++++ Given records ++++

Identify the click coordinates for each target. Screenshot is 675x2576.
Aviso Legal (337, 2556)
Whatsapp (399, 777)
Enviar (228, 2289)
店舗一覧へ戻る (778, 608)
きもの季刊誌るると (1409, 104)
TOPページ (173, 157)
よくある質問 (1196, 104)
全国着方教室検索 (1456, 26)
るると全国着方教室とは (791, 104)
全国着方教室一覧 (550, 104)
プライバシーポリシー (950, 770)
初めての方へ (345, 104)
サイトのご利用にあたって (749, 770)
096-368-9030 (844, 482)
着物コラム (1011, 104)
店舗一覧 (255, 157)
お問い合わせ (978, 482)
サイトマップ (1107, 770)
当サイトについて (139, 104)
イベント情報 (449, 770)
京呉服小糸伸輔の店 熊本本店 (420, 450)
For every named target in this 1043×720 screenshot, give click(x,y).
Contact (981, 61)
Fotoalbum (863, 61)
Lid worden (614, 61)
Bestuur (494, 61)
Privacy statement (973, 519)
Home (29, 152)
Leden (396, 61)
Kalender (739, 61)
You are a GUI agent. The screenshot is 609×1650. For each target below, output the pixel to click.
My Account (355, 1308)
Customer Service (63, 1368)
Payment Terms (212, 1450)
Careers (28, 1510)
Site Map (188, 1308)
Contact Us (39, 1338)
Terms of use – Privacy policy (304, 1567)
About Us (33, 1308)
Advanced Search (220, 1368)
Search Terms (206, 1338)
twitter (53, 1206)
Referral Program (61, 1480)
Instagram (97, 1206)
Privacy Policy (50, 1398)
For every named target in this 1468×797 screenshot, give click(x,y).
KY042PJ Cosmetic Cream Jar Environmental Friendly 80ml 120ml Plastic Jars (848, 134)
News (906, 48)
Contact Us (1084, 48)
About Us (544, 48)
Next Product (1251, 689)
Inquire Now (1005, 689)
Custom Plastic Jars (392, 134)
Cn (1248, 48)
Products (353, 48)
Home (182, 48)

++++

What this task involves | Copy out each line of the items above that contains the string "click". Letter case matters in the match.

Written answer |
Identify the click coordinates for each target. Screenshot is 675x2576.
For every named target in this 1043×720 screenshot, give click(x,y).
You are a GUI agent. The screenshot is 609×1650. For each target below, output the pixel to click.
For every named target in this 1468×797 screenshot, give click(x,y).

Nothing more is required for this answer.